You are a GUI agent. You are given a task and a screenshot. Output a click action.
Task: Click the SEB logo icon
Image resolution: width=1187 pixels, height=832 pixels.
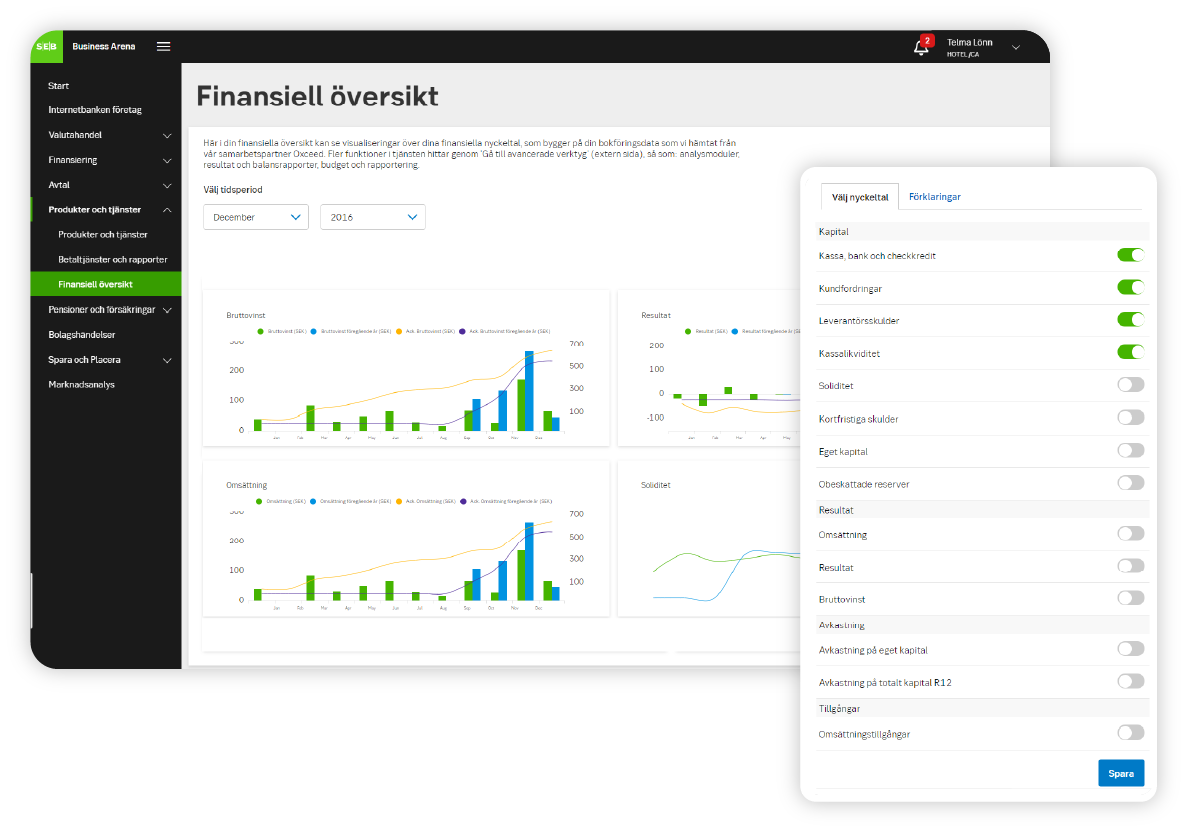[x=46, y=47]
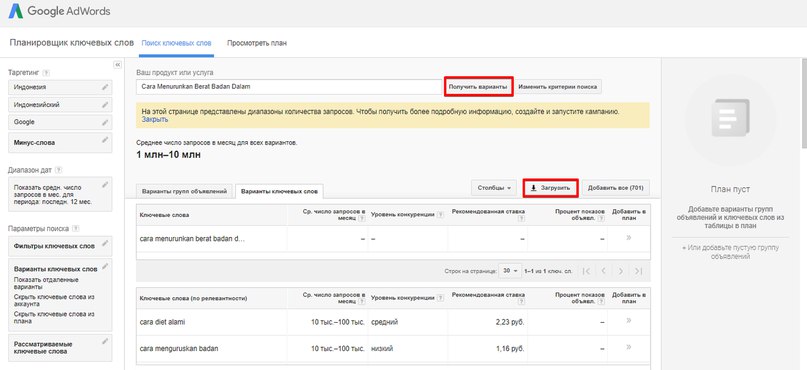
Task: Edit the date range pencil icon
Action: [x=106, y=184]
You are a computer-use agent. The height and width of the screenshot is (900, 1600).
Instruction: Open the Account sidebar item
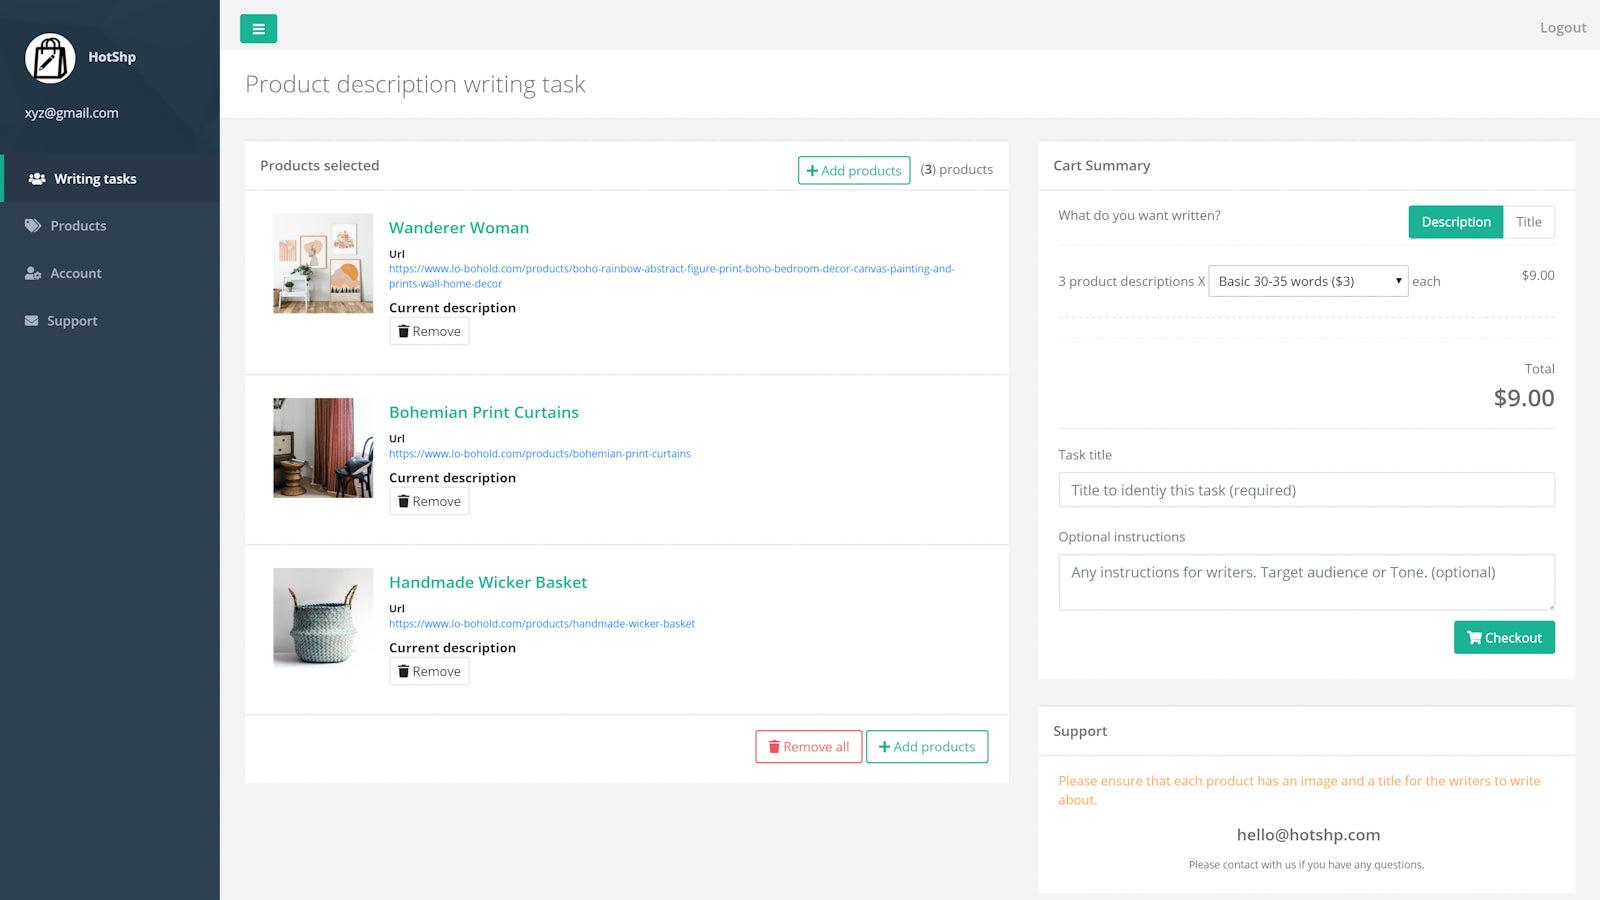click(76, 273)
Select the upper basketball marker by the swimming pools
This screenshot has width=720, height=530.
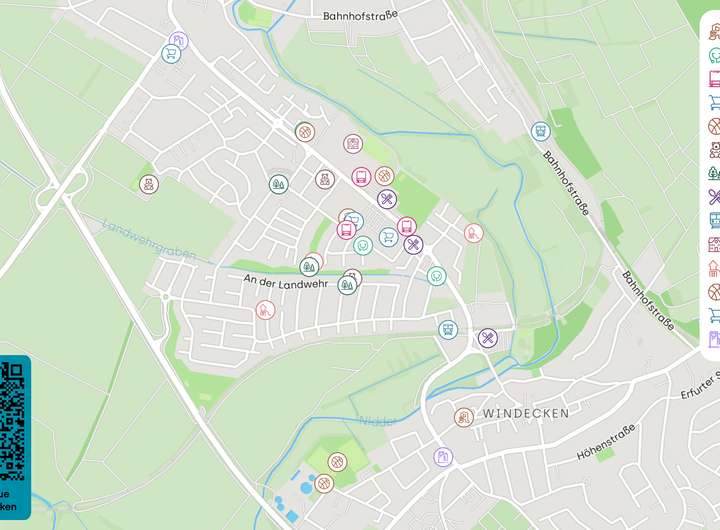point(338,462)
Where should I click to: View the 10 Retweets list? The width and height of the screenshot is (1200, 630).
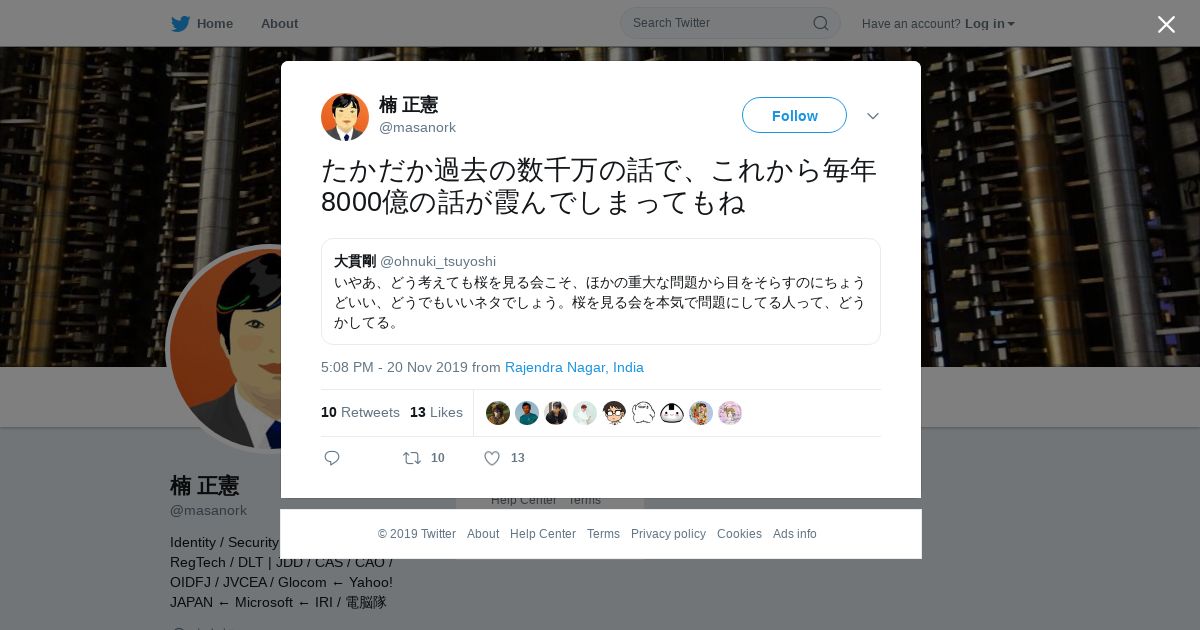click(x=360, y=412)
● ● ● ●
→ **DIRECTIONS**
Tally the lines above that include the word "agent"; answer with the total only.

→ **PROBLEM SOLUTION**
2